Downtown Luanda resembles a construction site. Newly laid roads and related transport infrastructure are one of the city’s, and country’s, greatest needs. Construction operators say though that the boom will be slow. “The city needs everything”, says Janio, an owner of a family construction business, “and we do everything. When transport construction slows,” he continues, [that’s why] we will just look [to] real estate building [there we’ll] probably make more money.
Angolan real estate requires the least explanation. Booming oil prices continue to drive real estate prices. A hotel room costs $450 per night, while office space costs $100 per square meter.
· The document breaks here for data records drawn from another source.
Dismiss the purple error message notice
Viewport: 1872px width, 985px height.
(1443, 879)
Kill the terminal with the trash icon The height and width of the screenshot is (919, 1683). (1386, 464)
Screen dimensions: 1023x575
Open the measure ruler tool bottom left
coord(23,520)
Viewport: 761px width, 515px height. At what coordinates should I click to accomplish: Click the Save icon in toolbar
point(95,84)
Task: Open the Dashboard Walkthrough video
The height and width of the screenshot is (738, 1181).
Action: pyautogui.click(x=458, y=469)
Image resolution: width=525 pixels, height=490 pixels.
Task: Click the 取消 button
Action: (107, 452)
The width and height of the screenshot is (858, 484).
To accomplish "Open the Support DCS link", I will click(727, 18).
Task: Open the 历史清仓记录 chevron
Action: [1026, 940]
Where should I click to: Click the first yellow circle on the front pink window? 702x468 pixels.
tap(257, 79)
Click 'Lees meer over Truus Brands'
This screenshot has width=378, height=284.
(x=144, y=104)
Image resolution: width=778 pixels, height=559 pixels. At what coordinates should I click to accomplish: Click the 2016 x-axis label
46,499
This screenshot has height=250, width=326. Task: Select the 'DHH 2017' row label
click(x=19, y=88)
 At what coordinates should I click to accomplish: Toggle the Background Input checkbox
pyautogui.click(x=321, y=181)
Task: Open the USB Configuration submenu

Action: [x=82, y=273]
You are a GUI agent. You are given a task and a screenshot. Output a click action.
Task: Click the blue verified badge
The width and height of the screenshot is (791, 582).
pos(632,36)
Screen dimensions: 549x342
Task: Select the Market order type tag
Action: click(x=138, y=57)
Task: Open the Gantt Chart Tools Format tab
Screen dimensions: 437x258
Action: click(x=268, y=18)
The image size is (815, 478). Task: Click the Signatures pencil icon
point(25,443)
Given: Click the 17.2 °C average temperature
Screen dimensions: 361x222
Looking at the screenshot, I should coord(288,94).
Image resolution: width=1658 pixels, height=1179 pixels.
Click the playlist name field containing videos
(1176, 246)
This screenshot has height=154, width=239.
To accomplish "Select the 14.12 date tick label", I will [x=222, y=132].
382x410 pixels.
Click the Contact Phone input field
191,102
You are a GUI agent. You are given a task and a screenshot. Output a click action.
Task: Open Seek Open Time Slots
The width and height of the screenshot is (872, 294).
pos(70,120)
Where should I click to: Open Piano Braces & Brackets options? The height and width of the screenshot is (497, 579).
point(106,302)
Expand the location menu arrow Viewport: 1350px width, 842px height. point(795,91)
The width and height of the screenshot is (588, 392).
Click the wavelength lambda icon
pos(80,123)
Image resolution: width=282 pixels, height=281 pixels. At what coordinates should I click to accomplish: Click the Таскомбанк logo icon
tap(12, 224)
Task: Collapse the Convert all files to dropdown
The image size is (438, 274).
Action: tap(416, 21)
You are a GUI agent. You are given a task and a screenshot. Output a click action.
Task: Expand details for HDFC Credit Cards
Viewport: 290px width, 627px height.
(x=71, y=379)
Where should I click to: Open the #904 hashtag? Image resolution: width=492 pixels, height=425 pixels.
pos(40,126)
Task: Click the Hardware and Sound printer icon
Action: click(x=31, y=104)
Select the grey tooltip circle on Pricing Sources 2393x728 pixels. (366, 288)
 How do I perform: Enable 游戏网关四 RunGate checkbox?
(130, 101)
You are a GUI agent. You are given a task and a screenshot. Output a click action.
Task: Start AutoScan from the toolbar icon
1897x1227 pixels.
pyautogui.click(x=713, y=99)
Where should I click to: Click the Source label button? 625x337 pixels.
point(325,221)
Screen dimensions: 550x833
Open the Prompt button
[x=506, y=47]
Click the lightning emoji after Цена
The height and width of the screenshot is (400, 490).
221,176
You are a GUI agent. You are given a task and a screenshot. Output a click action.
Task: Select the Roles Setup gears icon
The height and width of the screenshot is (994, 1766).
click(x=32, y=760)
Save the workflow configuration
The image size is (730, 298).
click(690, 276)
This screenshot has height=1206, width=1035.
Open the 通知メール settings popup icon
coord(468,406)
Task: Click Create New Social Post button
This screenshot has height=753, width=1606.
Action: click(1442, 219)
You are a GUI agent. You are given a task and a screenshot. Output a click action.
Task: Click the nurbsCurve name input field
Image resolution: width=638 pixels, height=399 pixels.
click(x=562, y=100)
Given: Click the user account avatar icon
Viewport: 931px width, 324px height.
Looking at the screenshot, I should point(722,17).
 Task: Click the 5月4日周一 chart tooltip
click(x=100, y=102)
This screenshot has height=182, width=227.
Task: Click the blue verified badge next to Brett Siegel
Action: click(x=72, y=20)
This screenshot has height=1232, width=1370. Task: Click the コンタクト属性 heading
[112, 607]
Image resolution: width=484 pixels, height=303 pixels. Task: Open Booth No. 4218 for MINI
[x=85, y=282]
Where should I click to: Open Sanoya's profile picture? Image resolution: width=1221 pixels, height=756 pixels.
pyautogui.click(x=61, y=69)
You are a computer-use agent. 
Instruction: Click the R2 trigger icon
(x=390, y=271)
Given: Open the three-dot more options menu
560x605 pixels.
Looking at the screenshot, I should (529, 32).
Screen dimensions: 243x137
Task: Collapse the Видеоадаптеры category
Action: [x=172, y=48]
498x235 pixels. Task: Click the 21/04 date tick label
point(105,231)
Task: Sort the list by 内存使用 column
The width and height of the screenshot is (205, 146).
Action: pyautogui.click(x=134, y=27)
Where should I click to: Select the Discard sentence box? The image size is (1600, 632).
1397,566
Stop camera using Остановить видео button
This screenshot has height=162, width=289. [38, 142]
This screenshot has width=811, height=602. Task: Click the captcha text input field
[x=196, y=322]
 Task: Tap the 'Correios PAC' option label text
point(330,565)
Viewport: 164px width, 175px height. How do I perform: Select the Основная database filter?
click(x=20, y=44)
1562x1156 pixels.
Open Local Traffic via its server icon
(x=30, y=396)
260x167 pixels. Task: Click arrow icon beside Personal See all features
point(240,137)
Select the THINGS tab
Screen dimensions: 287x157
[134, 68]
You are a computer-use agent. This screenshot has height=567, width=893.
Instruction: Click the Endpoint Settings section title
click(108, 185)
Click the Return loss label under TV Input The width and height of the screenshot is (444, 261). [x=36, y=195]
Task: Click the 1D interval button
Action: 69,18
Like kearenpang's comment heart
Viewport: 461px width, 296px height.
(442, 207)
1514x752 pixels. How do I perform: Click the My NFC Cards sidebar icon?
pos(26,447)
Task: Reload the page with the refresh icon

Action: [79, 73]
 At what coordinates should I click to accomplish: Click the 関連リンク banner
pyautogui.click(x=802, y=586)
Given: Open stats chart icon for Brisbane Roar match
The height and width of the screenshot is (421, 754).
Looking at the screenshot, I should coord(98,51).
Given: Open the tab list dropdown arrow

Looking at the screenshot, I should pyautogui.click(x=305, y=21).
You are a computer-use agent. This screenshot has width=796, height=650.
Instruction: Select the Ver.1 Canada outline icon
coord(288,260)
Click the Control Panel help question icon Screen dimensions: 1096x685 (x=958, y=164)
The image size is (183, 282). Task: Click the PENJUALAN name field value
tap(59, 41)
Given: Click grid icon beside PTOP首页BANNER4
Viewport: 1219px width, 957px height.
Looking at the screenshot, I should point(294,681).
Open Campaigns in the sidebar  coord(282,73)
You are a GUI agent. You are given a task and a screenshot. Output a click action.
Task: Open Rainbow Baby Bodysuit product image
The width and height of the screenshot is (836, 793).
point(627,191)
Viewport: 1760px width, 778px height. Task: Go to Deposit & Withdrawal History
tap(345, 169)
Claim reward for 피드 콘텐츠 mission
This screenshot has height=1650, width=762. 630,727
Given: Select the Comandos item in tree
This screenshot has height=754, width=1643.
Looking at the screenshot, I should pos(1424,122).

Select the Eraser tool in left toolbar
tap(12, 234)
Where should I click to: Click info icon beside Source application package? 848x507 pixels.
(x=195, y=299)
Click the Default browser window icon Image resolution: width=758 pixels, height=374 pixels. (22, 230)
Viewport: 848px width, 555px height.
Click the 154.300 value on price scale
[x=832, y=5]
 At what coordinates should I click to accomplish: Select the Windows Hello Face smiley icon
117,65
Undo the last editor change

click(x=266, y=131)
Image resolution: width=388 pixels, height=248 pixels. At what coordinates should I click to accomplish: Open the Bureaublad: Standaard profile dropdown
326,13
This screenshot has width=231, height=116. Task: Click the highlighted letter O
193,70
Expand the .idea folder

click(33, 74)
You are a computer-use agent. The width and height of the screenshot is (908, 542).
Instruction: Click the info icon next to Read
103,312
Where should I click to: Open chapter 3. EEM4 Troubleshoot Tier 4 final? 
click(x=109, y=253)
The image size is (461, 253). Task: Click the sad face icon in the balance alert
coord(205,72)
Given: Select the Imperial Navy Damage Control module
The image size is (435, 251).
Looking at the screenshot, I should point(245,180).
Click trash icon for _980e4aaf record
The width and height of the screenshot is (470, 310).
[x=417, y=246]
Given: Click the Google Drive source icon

Prices are so high that most foreign workers will insist on paid housing before accepting any work assignment in Angola. Though the high towers and condominiums will bring big returns, the greatest opportunity exists in lower-cost housing. About a third of the country’s population lives in the capital. As this number grows, the low cost housing need in Luanda will become even more obvious, especially considering the more economical pockets of locals.
The Angolan banking sector has seen astronomical growth. Total assets skyrocketed from $2.9 billion in 2003 to an estimated $62.5 billion in 2012. Such figures make the sector the third largest in Sub-Saharan Africa after Nigeria and South Africa. Yet only 40 percent of the county is banked, similar to Mozambique and Zimbabwe, but far less than South Africa and Mauritius. Five banks control nearly 80 percent of the sector’s assets. But the government is adamant that the industry has become more diversified, creating greater opportunities for investors.
Regulations in the sector can be a deterrent to foreign investors, such as the new regulation requiring companies, including state-backed Sonangol, to pay taxes and facilitate other transactions through the country’s banking. But the country’s current implementation of the International Financial Reporting System (IFRS) and Basel III will change this. Banks direly need assistance in understanding and implementing new rules, says a Standard Chartered insider, and foreign investors can bring a greater insight to the process in addition to capital for service expansion.
Experts estimate that the banked sector could surpass up to 70 percent, provided regulatory changes and the expansion of service capabilities are implemented. Angola is one of Sub-Saharan Africa’s larger mortgage and credit card networks too, yet such services are still insufficient to meet demands. Upgrading mobile banking services and network access (i.e. ATMs and branches) outside of Luanda could bring a greater number of Angolans into the system. It is estimated that the Angolan banking sector could see mortgage penetration rates double from the current 15 percent in the next five to seven years. Similar growth is expected for asset financing as industry and manufacturing in the country grow.